# problems with 2.6.16

## mikegpitt

I'm trying to update my system with the 2.6.16-r3 gentoo-sources.  I'm using the same config as the 2.6.12 kernel that is the current default on my system.  I ran a make oldconfig, and also genkernel to compile and install the sources (as I usually do).

On boot I receive some udev errors (that aren't logged anywhere).  Also I can't get to the console.  The display switches to xdm, but it won't come up because I need to recompile the nvidia drivers (which is usual), but I can't switch to the console with ctrl+alt+fn1, 2, 3...
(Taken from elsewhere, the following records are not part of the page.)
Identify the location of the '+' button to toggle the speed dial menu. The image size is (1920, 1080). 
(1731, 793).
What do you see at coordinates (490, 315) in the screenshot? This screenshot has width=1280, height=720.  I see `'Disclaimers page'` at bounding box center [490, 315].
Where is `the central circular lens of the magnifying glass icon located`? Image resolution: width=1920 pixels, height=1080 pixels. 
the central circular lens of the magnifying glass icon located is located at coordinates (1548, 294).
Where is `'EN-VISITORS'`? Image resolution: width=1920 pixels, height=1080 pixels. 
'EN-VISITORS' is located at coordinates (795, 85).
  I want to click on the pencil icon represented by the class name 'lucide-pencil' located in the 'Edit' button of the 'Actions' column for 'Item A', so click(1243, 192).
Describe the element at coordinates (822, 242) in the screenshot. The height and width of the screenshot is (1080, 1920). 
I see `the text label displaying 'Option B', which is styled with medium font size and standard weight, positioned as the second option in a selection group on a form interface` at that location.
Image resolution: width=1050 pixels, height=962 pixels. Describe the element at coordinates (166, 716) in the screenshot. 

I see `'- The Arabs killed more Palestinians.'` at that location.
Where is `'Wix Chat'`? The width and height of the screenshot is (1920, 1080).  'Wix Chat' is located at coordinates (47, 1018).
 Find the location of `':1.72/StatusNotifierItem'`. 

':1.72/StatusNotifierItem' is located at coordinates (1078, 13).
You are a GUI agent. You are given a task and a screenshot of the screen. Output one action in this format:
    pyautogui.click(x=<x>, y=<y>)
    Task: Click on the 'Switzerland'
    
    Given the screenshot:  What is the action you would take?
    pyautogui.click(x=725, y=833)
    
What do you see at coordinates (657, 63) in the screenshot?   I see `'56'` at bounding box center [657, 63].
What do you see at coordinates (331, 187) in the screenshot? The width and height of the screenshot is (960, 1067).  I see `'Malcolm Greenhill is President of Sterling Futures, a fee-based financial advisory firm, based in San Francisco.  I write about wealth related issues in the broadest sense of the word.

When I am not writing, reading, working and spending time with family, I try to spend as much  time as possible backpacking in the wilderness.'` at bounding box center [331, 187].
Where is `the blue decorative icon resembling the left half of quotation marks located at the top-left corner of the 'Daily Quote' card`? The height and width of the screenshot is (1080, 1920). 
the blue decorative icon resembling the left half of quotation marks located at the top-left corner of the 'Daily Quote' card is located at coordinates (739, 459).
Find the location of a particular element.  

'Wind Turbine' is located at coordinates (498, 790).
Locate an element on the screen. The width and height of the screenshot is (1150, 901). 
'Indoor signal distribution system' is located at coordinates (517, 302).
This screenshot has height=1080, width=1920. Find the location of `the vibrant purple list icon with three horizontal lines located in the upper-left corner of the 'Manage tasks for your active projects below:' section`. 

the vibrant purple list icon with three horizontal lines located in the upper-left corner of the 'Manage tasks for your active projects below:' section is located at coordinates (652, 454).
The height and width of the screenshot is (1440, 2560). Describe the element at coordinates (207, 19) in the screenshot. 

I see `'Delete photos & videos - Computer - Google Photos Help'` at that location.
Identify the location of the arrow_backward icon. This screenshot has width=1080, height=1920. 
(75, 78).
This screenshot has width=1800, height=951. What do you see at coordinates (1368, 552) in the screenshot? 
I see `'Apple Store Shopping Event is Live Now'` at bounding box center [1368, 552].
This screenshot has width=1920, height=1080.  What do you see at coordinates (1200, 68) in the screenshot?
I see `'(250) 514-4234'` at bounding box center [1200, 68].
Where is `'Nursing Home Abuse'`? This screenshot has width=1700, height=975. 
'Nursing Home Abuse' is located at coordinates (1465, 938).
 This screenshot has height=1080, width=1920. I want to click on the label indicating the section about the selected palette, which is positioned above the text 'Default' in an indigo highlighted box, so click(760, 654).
Any ideas what's going on?

----------

## davidgurvich

The format for .config has changed substantially.  You will need to manually configure the kernel.

----------

## mikegpitt

 *davidgurvich wrote:*   

> The format for .config has changed substantially.  You will need to manually configure the kernel.

 Shouldn't a make oldconfig handle this?  Maybe I'll try configuring again from scratch.

----------

## syg00

Had you converted to udev (from devfs) prior to the upgrade  ???. devfs disappeared as of 2.6.13, and you jumped over the point at which it was no longer supported.

See the udev guide in the gentoo doco site.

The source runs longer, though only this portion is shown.